### INPUT
━━━━━━━━━━━━━━━━

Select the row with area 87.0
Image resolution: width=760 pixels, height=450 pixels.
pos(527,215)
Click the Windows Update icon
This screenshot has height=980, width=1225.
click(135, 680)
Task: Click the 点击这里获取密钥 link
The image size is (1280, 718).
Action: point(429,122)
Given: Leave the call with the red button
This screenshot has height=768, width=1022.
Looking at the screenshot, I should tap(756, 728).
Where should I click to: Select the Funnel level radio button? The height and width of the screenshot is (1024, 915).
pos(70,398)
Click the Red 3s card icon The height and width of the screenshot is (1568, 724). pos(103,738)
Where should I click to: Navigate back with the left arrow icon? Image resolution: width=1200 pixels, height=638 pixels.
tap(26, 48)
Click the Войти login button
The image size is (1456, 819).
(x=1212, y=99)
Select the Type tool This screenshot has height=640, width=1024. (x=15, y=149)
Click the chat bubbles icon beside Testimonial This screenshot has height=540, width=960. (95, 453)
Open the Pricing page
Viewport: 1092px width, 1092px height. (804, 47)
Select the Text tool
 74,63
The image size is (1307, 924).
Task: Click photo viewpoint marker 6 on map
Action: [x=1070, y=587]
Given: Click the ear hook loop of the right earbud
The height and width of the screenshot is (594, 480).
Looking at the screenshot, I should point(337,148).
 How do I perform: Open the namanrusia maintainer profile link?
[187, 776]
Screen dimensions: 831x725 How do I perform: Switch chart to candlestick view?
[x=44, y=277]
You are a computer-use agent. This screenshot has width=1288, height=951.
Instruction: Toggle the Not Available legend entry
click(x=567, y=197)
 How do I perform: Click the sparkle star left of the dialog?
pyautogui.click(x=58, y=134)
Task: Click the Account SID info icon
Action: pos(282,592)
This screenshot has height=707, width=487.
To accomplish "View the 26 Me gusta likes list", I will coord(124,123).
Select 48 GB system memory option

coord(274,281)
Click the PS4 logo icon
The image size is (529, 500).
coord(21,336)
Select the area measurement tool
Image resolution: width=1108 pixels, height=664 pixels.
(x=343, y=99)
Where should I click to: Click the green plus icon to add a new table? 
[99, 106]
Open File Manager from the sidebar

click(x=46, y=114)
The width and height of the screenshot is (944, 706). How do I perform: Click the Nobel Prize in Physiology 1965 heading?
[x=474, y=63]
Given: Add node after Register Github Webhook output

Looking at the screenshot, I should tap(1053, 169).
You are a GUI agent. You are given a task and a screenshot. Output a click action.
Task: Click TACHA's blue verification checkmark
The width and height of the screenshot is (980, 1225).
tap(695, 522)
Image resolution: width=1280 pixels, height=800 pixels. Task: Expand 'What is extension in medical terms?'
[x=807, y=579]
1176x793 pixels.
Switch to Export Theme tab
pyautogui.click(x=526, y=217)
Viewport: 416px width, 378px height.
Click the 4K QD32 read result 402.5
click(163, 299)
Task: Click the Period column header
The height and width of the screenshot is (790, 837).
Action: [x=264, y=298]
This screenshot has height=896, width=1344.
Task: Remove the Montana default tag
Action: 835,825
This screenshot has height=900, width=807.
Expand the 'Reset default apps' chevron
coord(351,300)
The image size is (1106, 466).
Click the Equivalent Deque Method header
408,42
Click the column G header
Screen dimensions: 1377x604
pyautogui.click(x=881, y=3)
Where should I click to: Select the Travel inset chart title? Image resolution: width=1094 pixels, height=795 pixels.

━━━━━━━━━━━━━━━━

Could you print every one of the records above again, line for line and without a single change?

Select the row with area 87.0
Image resolution: width=760 pixels, height=450 pixels.
pos(527,215)
Click the Windows Update icon
This screenshot has height=980, width=1225.
click(135, 680)
Task: Click the 点击这里获取密钥 link
The image size is (1280, 718).
Action: point(429,122)
Given: Leave the call with the red button
This screenshot has height=768, width=1022.
Looking at the screenshot, I should tap(756, 728).
Where should I click to: Select the Funnel level radio button? The height and width of the screenshot is (1024, 915).
pos(70,398)
Click the Red 3s card icon The height and width of the screenshot is (1568, 724). pos(103,738)
Where should I click to: Navigate back with the left arrow icon? Image resolution: width=1200 pixels, height=638 pixels.
tap(26, 48)
Click the Войти login button
The image size is (1456, 819).
(x=1212, y=99)
Select the Type tool This screenshot has height=640, width=1024. (x=15, y=149)
Click the chat bubbles icon beside Testimonial This screenshot has height=540, width=960. (95, 453)
Open the Pricing page
Viewport: 1092px width, 1092px height. (804, 47)
Select the Text tool
 74,63
The image size is (1307, 924).
Task: Click photo viewpoint marker 6 on map
Action: [x=1070, y=587]
Given: Click the ear hook loop of the right earbud
The height and width of the screenshot is (594, 480).
Looking at the screenshot, I should point(337,148).
 How do I perform: Open the namanrusia maintainer profile link?
[187, 776]
Screen dimensions: 831x725 How do I perform: Switch chart to candlestick view?
[x=44, y=277]
You are a computer-use agent. This screenshot has width=1288, height=951.
Instruction: Toggle the Not Available legend entry
click(x=567, y=197)
 How do I perform: Click the sparkle star left of the dialog?
pyautogui.click(x=58, y=134)
Task: Click the Account SID info icon
Action: pos(282,592)
This screenshot has height=707, width=487.
To accomplish "View the 26 Me gusta likes list", I will coord(124,123).
Select 48 GB system memory option

coord(274,281)
Click the PS4 logo icon
The image size is (529, 500).
coord(21,336)
Select the area measurement tool
Image resolution: width=1108 pixels, height=664 pixels.
(x=343, y=99)
Where should I click to: Click the green plus icon to add a new table? 
[99, 106]
Open File Manager from the sidebar

click(x=46, y=114)
The width and height of the screenshot is (944, 706). How do I perform: Click the Nobel Prize in Physiology 1965 heading?
[x=474, y=63]
Given: Add node after Register Github Webhook output

Looking at the screenshot, I should tap(1053, 169).
You are a GUI agent. You are given a task and a screenshot. Output a click action.
Task: Click TACHA's blue verification checkmark
The width and height of the screenshot is (980, 1225).
tap(695, 522)
Image resolution: width=1280 pixels, height=800 pixels. Task: Expand 'What is extension in medical terms?'
[x=807, y=579]
1176x793 pixels.
Switch to Export Theme tab
pyautogui.click(x=526, y=217)
Viewport: 416px width, 378px height.
Click the 4K QD32 read result 402.5
click(163, 299)
Task: Click the Period column header
The height and width of the screenshot is (790, 837).
Action: [x=264, y=298]
This screenshot has height=896, width=1344.
Task: Remove the Montana default tag
Action: 835,825
This screenshot has height=900, width=807.
Expand the 'Reset default apps' chevron
coord(351,300)
The image size is (1106, 466).
Click the Equivalent Deque Method header
408,42
Click the column G header
Screen dimensions: 1377x604
pyautogui.click(x=881, y=3)
Where should I click to: Select the Travel inset chart title? Image resolution: width=1094 pixels, height=795 pixels.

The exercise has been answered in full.